PROBLEMS -
[a] In the post on energy vampires, list every trait the writer names as making some people very draining to be with.
[b] From the post on energy vampires, return everything from "Most of what" down to "this important topic.", word for word.
[c] According to the post on energy vampires, why do energy vampires seek to extract energy from others?

EXCERPT PROVIDED -
Monday, September 17, 2007

Dealing with Energy Vampires: Part 1: Definitions of a Vampire


I'm writing this post in response to a question left by Anonymous on a post I made titled: Energy Vampires: Cutting The Ties That Bind.

This subject is especially pertinent to me right now and is a very important one.

This will be a short series on this subject because it is such an important one and I thought that I'd start off with definitions and characteristics not just of the Energy Vampire (EV) but also those who tend to attract Energy Vampires, whom I shall call the Energy Vampire Attractors (EVA).

Most of what I’ve ready about energy vampirism suggests that the EV and the EVA are often different people. This can be true on occasion. There are some people whose loudness,boorishness and self centredness makes them very draining to be with (although others may also see them as life and soul of the party).

However, this is not always the case. I've been both an energy vampire and been the subject of energy vampirism and also have the benefit of the perspective of the Law of Attraction and the setting strong boundaries to provide further insight into this important topic.

What is an energy vampire?

There are various definitions and the most simplest one is that Energy Vampires are those people who suck the life force out of you. They are often highly people whose own energy is blocked, unbeknown to them and therefore they seek to extract it from others. They may also be attention seekers, very insecure in and of themselves and needing the energy of others (ie their attention) to validate their worth.

Characteristics of the E.V and E.V.A

When I started writing down the characteristics of E.Vs and E.V.As, I realised that there were a lot of similiarities. In fact there is a great deal of crossover between them and different types of characteristics will often reside in the same person. Which characteristics emerge depends on the energetic environment they are in and the individual dynamic between different individuals.

GIVEN DATA -
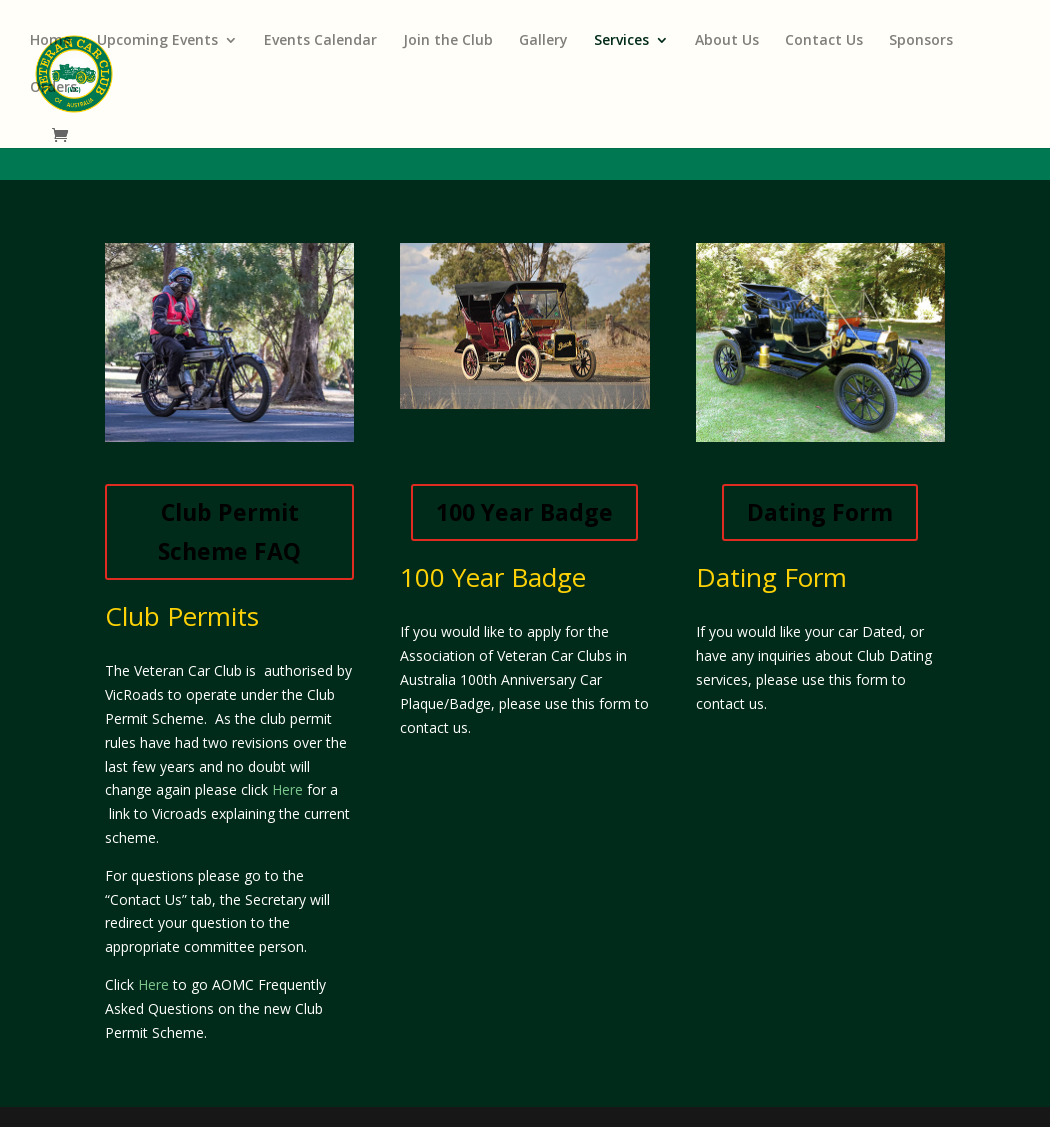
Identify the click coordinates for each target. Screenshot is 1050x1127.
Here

FULL SOLUTIONS -
[a] Loudness, boorishness, self centredness

[b]
Most of what I’ve ready about energy vampirism suggests that the EV and the EVA are often different people. This can be true on occasion. There are some people whose loudness,boorishness and self centredness makes them very draining to be with (although others may also see them as life and soul of the party).

However, this is not always the case. I've been both an energy vampire and been the subject of energy vampirism and also have the benefit of the perspective of the Law of Attraction and the setting strong boundaries to provide further insight into this important topic.

[c] Their own energy is blocked without their knowing it, so they try to draw it from other people. Some are also attention seekers who are very insecure and need others' energy, meaning their attention, to validate their worth.